He took an active part in the liberal politics and was appointed, after the Liberal Revolution of 1820 in Porto as a Member of the Provisional Regency of the Government of the Realm, then instituted (merged later with the one of Porto). Withdrawn in 1823 from the public businesses, after the Vilafrancada he returned to the political activity when, in 1826, the Constitutional Charter was sworn, under the Regency of Infanta Isabel Maria of Portugal, becoming part, as 24th Secretary of State of the Treasury Affairs or Minister of the Treasury, of a constitutional government, in which Saldanha was Minister of War. Miguel's coup, proclaiming himself King, withdrew him again from politics. In 1833, after the victory of the liberal forces, he was appointed Member of the Commission created to take knowledge in charge of the study of the state of the consolidated external debt, etc., on 18 July 1838. He also became a Peer of the Realm in 1835, Honorary Minister and Counselor of State and Commander of the Order of Christ.
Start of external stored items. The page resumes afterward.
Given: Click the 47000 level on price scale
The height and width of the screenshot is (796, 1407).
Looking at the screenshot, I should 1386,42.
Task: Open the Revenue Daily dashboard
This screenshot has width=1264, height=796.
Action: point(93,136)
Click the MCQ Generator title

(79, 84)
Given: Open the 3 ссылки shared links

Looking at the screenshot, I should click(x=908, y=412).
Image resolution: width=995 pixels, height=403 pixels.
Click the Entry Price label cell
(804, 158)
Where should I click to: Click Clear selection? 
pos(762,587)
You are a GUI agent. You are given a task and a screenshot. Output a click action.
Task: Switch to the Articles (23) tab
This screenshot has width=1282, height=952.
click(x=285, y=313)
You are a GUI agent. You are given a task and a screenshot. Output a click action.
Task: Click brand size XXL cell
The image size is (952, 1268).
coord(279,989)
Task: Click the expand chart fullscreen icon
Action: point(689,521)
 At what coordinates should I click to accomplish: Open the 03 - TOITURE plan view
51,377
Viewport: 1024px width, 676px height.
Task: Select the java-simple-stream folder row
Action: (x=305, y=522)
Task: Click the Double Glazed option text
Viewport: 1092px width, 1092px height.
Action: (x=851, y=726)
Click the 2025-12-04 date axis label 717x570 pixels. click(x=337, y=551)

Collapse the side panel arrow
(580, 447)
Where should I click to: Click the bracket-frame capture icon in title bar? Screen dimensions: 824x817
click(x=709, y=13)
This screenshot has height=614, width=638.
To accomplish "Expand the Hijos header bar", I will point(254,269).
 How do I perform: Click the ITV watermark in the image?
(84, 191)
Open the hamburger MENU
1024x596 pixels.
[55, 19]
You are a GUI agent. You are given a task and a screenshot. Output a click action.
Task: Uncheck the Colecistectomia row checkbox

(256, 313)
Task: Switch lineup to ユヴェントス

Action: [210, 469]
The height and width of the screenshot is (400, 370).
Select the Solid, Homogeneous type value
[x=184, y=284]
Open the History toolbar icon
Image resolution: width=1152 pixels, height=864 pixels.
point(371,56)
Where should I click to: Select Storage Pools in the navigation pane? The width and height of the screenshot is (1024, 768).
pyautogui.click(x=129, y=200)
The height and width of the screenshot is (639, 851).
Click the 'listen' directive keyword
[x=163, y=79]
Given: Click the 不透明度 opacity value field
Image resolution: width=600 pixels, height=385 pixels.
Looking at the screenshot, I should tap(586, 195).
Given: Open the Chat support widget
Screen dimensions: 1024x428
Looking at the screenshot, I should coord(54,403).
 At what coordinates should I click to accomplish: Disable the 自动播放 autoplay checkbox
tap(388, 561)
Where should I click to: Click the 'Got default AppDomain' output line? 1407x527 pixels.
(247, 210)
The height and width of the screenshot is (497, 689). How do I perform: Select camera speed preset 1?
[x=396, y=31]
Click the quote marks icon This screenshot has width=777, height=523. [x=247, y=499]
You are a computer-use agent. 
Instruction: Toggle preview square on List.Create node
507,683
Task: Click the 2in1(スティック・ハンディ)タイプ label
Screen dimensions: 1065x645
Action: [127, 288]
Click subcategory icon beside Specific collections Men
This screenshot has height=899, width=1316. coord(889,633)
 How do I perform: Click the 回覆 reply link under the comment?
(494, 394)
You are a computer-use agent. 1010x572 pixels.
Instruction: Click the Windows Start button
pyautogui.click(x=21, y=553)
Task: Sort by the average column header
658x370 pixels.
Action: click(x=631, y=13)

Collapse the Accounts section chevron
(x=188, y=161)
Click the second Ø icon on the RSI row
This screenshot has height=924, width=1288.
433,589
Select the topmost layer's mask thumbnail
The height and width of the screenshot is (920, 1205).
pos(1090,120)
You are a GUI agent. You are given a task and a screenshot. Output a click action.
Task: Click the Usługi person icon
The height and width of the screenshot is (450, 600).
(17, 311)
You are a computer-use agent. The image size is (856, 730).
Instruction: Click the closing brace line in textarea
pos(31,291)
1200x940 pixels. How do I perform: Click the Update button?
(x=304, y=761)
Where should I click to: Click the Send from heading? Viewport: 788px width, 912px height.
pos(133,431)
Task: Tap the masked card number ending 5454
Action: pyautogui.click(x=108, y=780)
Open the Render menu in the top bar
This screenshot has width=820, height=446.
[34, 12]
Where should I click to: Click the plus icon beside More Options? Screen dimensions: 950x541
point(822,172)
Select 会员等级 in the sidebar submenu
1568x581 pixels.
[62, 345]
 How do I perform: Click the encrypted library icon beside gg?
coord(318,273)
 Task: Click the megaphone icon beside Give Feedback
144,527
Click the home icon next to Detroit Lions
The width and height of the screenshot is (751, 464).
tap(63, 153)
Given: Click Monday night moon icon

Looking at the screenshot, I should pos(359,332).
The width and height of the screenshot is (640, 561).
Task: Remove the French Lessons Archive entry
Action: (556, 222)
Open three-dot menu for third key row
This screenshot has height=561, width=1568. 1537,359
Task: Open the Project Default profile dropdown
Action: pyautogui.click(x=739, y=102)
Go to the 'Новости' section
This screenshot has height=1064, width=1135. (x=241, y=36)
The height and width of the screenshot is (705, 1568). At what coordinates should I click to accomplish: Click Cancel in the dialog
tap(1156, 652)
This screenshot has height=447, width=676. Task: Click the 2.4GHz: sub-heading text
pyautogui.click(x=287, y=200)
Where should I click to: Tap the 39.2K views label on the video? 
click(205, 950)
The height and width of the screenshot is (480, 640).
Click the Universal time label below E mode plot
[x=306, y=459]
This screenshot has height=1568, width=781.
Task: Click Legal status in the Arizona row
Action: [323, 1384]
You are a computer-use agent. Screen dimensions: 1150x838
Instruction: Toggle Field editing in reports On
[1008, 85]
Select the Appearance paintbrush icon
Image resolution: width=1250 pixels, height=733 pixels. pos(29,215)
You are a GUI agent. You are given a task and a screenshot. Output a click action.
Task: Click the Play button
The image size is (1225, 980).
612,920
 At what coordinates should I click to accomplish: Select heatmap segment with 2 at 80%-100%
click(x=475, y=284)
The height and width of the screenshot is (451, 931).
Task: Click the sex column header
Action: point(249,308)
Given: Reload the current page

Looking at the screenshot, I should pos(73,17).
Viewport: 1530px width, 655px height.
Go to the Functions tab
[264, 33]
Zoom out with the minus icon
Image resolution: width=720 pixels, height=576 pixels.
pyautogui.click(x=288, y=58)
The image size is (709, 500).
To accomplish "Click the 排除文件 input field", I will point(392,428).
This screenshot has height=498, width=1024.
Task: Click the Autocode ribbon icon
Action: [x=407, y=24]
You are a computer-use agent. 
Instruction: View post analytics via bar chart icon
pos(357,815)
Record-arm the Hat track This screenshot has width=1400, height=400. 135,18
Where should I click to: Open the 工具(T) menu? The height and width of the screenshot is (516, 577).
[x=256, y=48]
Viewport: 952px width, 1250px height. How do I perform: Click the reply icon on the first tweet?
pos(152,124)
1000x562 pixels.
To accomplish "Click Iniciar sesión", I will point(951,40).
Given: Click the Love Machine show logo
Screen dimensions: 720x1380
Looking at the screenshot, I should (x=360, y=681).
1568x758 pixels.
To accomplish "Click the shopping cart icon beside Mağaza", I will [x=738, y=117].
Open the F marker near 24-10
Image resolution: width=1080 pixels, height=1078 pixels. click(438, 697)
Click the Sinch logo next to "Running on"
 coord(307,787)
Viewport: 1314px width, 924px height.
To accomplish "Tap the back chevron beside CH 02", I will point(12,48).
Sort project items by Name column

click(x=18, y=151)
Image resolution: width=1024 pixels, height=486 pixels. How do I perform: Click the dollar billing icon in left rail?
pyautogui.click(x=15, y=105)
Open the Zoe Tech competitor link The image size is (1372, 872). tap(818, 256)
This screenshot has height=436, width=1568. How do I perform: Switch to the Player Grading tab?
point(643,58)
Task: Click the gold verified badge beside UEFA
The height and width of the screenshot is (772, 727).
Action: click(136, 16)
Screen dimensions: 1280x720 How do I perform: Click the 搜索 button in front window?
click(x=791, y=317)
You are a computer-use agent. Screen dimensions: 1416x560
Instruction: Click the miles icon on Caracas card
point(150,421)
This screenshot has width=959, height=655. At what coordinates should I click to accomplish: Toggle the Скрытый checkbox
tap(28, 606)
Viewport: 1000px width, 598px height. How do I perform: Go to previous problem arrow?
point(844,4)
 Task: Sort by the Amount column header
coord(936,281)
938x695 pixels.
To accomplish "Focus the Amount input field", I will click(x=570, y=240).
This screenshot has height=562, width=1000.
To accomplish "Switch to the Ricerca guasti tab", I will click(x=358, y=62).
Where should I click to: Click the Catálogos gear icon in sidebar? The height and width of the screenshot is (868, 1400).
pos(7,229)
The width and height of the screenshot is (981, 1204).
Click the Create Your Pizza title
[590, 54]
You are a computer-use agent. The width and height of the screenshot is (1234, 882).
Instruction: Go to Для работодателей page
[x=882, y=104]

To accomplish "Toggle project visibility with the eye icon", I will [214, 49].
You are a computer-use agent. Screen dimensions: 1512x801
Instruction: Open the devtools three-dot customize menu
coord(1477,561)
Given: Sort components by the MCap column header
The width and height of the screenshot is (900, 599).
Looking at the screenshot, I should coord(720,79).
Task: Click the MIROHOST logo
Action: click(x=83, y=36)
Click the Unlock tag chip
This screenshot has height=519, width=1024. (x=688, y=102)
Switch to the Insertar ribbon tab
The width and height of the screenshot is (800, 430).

The title of Baron was renewed to him by Decree of 3 March 1824 of John VI during his father's lifetime, and was raised to Viscount, with Grandee status, by Decree of 14 September 1838 and then to Count by Decree of 13 December 1844, both of Maria II. He owned a palace at the Largo do Calhariz and a farm on a Luz. His coat of arms was quartered, on the first de Narbonne, on the second de Almeida, on the third Castelo-Branco and on the fourth patterned of da Cruz Sobral and Braamcamp, with a crest of de Narbonne and a coronet of Duke (allusive to the representation of the ducat de Narbonne-Lara and, more accurately, to the Grandeeship of Spain 1st Class). Motto: Labor vincit aerumnas.

==Marriage and issue==
He married at Agen on 17 February 1806 Louise Amable Rion Françoise de Narbonne-Lara (Nice, 25 May 1786 – Lisbon, 28 March 1849), Dame of Honour of Her Majesty Queen Maria II (with right to the Grandeeship of Spain 1st Class for being representative of her paternal uncle the 2e duc de Narbonne-Lara, of whom she was the heiress for him not having posterity), first-born daughter of Louis Marie Jacques Amalric, comte de Narbonne-Lara and Adélaïde Marie de Montholon, and had issue, two daughters:
- Adelaide Braamcamp Sobral de Almeida Castelo-Branco de Narbonne-Lara, 6th Lady, 3rd Baroness, 2nd Viscountess and 2nd Countess of Sobral, 6th and last Lady of the Majorat of Sobral, 4th and last Lady of the Majorat of a Luz (Paris, 3 June 1808 – Lisbon, 15 June 1886), Dame of Her Majesty Queen Maria II, married in Lisbon, Carnide, on 2 or 6 October 1834 to Luís Maria de Melo Breyner Teles da Silva (Lisbon, Mercês, 26 October 1807 – Lisbon, Mercês, 1 December 1876), Moço Fidalgo of the Royal Household, Knight of the Order of the Tower and Sword and the Order of Aviz, Lieutenant of Cavalry who was an Attaché to the Chiefs of Staff of His Imperial Majesty the Duke of Braganza and His Royal Highness Prince Auguste, Aide-de-Camp of His Royal Majesty King Ferdinand, second son of the 5th Lord and 2nd Count and the 1st Marchioness and 1st Duchess of Ficalho and brother of his sister in law's husband, and had five children (he also had a natural son, born before wedlock)
- Maria Luísa Braamcamp Sobral de Almeida Castelo-Branco de Narbonne-Lara (Paris, 2 October 1812 – Lisbon, Mercês, 19 August 1890), married in Lisbon, Carnide, 14 September 1834 to António José de Melo Breyner Teles da Silva, 3rd Count and 2nd Marquess of Ficalho (Lisbon, Mercês, 22 August 1806 – Lisbon, Mercês, 27 April 1893), 160th Grand Cross of the Order of the Tower and Sword, son of the 5th Lord and 2nd Count and the 1st Marchioness and 1st Duchess of Ficalho and brother of his sister in law's husband, and had two sons

Two of his descendants are Salvador and Luísa Sobral, the winner and winning songwriter of the Eurovision Song Contest 2017. They also share the family name of Braamcamp Sobral.